A slew of cases are working their way up the high court that seek to shut down President Biden’s so-called Ministry of Truth. That’s how a district judge, Terry Doughty, described the alleged activities by federal officials to suppress online speech they find problematic, the central claim of Missouri v. Biden. The Nine will hear the case next month and could, with a conservative supermajority, deliver a victory for the free-speech rights of digital platforms and their users.

What’s “insidious” and “devious” about the censorship under scrutiny in Missouri is that “it’s not even true regulation. It’s not like they passed a law through the legislature to do this,” a senior scholar at the International Center for Law & Economics, Ben Sperry, tells the Sun. “They were simply doing backroom things to get a result that they could have never done constitutionally.”

Pressure is mounting to end state-sponsored digital censorship. Mr. Sperry’s ICLE joins a host of law centers that have filed amicus briefs in Missouri through the Fifth Circuit Court of Appeals and the Supreme Court after it agreed to hear the case. Later this month, the court will hear arguments in a pair of cases challenging Texas and Florida laws that restrict social media companies from moderating their content. 

Adjudication is pending on another two cases argued before the high court in October — Lindke v. Freed and O’Connor-Ratcliff v. Garnier — on the question of whether public officials engage in state action by blocking individuals from their personal social media accounts. 

Social media companies have been accused for years of becoming too big and therefore functioning as state actors.

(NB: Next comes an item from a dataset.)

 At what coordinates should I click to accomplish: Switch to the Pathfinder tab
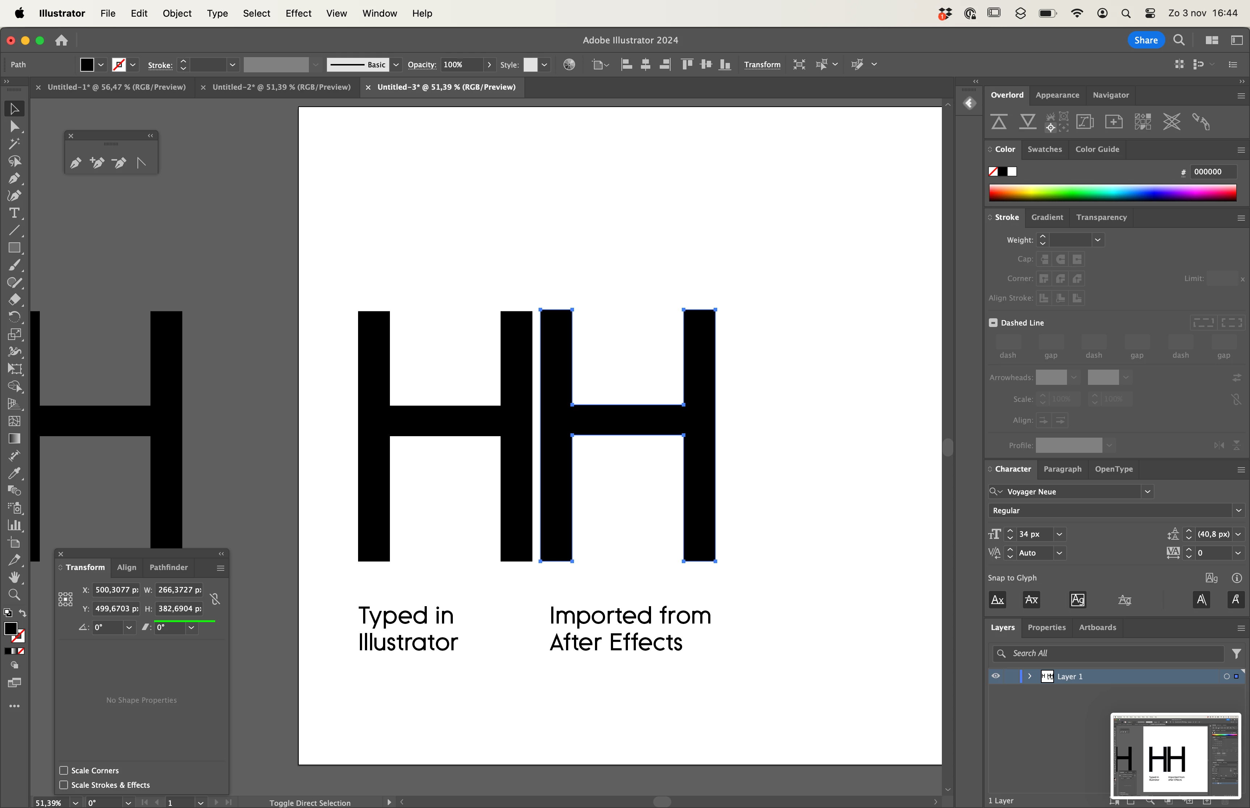click(168, 567)
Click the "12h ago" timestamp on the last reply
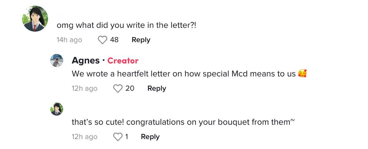Image resolution: width=368 pixels, height=149 pixels. click(x=85, y=137)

These cases could prove the latter part of that allegation true — that government officials have been behind moderation decisions on leading social platforms. 

The Biden administration and congressional leaders threatened to reduce Section 230 immunity and bolster regulation of social media companies if they didn’t do their bidding, according to the private meetings and communications uncovered during the initial discovery in Missouri. Targets include Twitter, Facebook, and Amazon, which was allegedly instructed to stop selling certain books that promoted so-called misinformation. 

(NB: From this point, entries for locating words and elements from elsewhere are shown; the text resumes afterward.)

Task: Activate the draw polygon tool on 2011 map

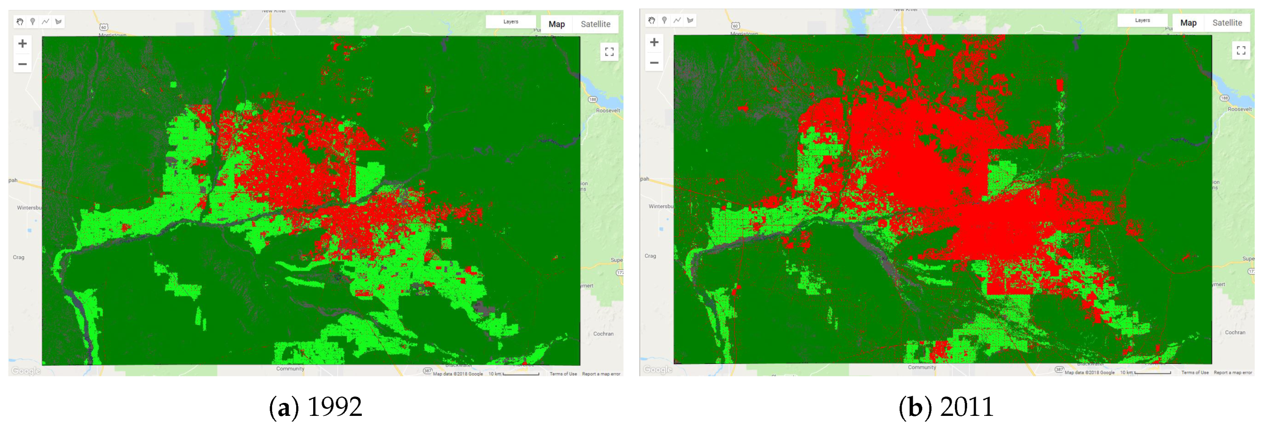Action: [x=690, y=20]
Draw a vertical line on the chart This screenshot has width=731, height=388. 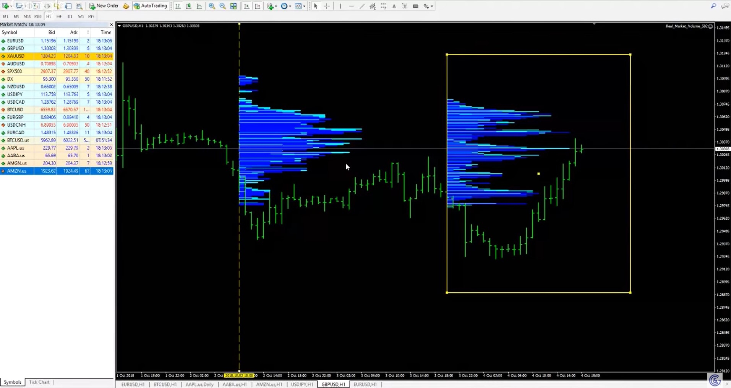click(x=340, y=6)
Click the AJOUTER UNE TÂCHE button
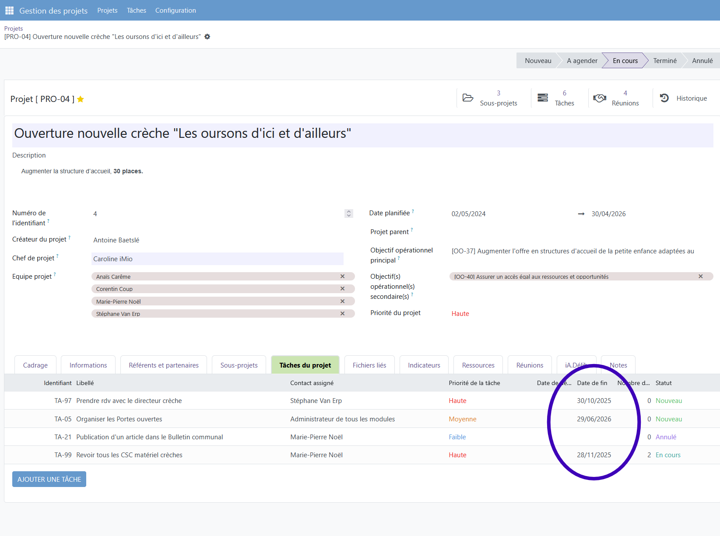Screen dimensions: 720x536 tap(49, 479)
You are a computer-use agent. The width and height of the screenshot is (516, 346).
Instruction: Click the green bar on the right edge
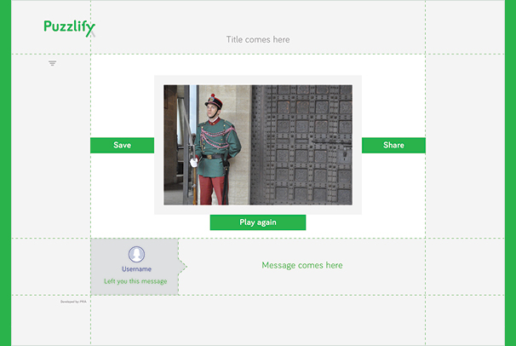[x=510, y=173]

The suppressed content covers issues such as Covid lockdowns and Hunter Biden’s laptop — content that was posted by public officials, influential private figures, and everyday citizens. Vast evidence of censorship was thrown under the spotlight after Elon Musk took over X, formerly Twitter, and made public the platform’s history of temporarily suspending accounts and deleting thousands of posts. Early discovery in Missouri also helped convince the courts of the need to examine the evidence. 

The FBI’s role in coordinating with social media executives to suppress free speech has come under increasing scrutiny after Republicans took control of the House of Representatives in 2022. The House Judiciary Committee last week sued an FBI agent, Elvis Chan, accused of colluding, in quarterly phone calls, with then the head of Twitter’s “Trust and Safety Council,” Yoel Roth, to censor protected speech. Mr. Roth has since been fired by Mr. Musk and fled with his family into hiding after receiving death threats.

Social media companies are private actors that are free to exercise editorial discretion, ICLE argues — as long as it’s free from government meddling. “Social media companies have a right to editorial discretion,” Mr. Sperry says, “because their users don’t want to see certain speech, even if it’s lawful. As a private entity, they have a right to balance those speech interests to maximize user engagement.” 

When the government intervenes, it disrupts the marketplace of ideas and undercuts consumer engagement, Mr. Sperry argues. Speaking on behalf of ICLE, he says, “we believe markets are better at serving consumers than governments. They have more information, so to speak, as entrepreneurs acting in the marketplace, than government officials and regulators do.”

The government could defend itself by arguing that it coordinates with social media companies to take down content deemed harmful in the interest of national security. “But there’s a big difference,” Mr. Sperry says, “between persuading through the bully pulpit and coercing.” It will likely be difficult for the conservative supermajority in the Supreme Court to dismiss the evidence as a sort of tinfoil hat conspiracy against the government. 

Rather, the court could look to legal precedent suggesting that the executive branch lacks the authority to determine what constitutes “misinformation” and to prohibit such content from circulating. 

“The remedy for speech that is false is speech that is true,” Justice Anthony Kennedy said in a landmark 2012 case, United States v. Alvarez, which determined that a federal law that criminalized false statements about having a military medal was unconstitutional. “This is the ordinary course in a free society. The response to the unreasoned is the rational; to the uninformed, the enlightened; to the straight-out lie, the simple truth.”